*TASK REQUIREMENTS*. Transcribe exactly, and only, the lines running from the one that contains "Where should I" through the last line of the material. No pictures.

*ENTRIES PROVIDED*.
------------------------------------------------------------

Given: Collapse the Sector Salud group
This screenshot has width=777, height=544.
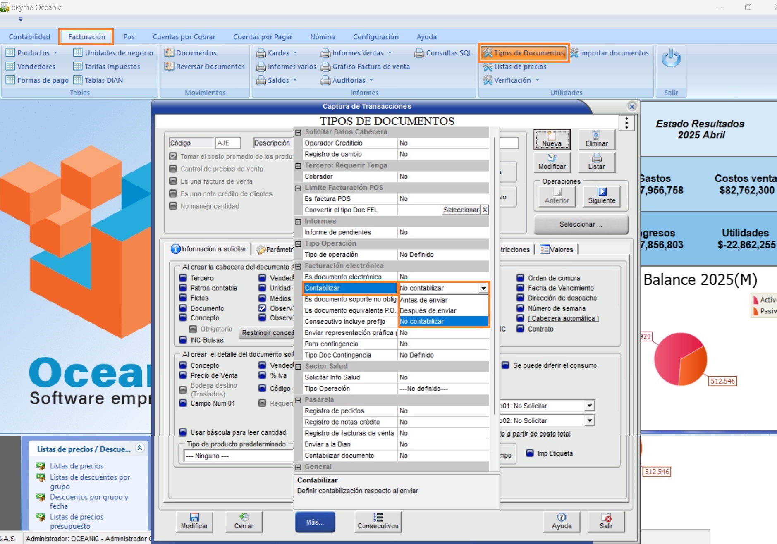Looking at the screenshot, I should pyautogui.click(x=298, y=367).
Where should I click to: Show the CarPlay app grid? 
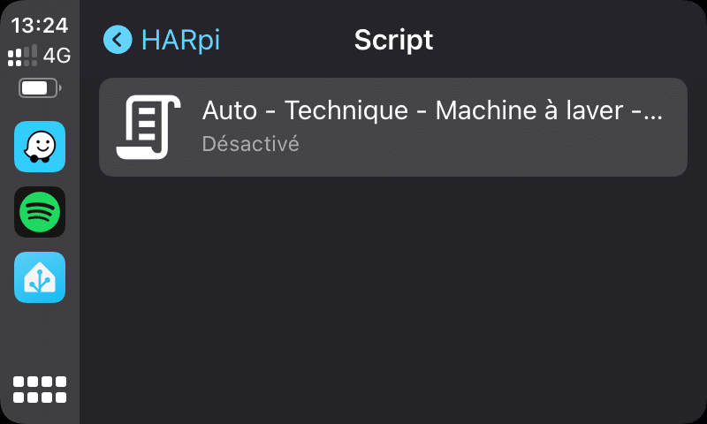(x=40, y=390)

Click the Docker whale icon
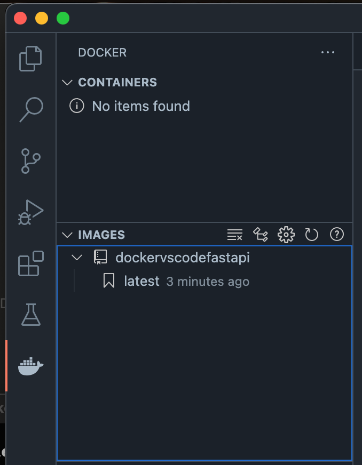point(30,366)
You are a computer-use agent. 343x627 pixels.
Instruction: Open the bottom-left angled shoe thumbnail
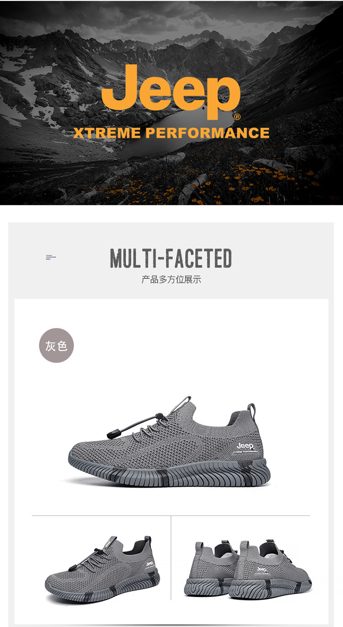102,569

------------------------------------------------------------

*EXERCISE ANSWER*.
Where should I click to: Show the CarPlay app grid? 
(x=40, y=390)

Click the Docker whale icon
point(30,366)
You are a computer-use agent. 343x627 pixels.
Instruction: Open the bottom-left angled shoe thumbnail
102,569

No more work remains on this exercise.